Which lines of the records below contain the word "agent"? Copy each of them out.

#####

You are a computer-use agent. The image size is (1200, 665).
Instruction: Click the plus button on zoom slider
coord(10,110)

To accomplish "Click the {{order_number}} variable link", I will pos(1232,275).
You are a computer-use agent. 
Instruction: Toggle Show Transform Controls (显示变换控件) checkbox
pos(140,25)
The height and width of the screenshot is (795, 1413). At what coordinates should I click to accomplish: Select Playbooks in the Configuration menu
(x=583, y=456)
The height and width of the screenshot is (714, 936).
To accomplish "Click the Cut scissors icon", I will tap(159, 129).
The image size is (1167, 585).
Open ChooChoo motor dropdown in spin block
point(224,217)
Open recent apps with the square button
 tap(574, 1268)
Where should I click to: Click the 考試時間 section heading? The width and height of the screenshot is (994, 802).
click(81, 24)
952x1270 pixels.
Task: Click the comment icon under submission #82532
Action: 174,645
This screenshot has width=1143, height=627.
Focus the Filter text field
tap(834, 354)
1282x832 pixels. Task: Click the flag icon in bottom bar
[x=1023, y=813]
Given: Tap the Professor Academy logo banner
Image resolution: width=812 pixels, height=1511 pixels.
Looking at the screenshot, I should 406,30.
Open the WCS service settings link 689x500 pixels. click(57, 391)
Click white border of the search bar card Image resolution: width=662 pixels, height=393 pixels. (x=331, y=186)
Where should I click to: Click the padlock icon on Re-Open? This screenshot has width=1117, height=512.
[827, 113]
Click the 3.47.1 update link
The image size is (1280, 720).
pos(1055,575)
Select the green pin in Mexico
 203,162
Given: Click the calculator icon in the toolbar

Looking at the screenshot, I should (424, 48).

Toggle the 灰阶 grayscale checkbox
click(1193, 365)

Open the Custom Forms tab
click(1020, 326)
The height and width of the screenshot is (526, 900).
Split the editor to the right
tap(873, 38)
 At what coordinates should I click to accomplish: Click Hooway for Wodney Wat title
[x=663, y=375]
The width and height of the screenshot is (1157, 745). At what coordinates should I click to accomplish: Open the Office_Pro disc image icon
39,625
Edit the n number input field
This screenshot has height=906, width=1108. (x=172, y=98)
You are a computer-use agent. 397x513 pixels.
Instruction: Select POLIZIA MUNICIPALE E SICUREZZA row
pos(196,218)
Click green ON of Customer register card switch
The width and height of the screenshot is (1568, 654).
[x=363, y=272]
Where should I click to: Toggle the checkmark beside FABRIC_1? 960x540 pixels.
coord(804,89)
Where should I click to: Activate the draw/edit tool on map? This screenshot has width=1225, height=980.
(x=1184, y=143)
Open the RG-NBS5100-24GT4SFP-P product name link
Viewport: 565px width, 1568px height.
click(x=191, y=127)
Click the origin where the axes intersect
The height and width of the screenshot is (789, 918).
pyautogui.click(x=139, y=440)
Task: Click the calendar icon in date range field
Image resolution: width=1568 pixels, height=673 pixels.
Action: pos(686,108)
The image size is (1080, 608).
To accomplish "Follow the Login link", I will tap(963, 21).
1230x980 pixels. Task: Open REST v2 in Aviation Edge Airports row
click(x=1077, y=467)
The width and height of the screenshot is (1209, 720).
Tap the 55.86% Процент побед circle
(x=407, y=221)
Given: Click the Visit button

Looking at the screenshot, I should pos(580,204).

#####

» **Final answer**:
You are a computer-use agent. The image size is (1200, 665).
You are a computer-use agent. 
You are a computer-use agent. 397x513 pixels.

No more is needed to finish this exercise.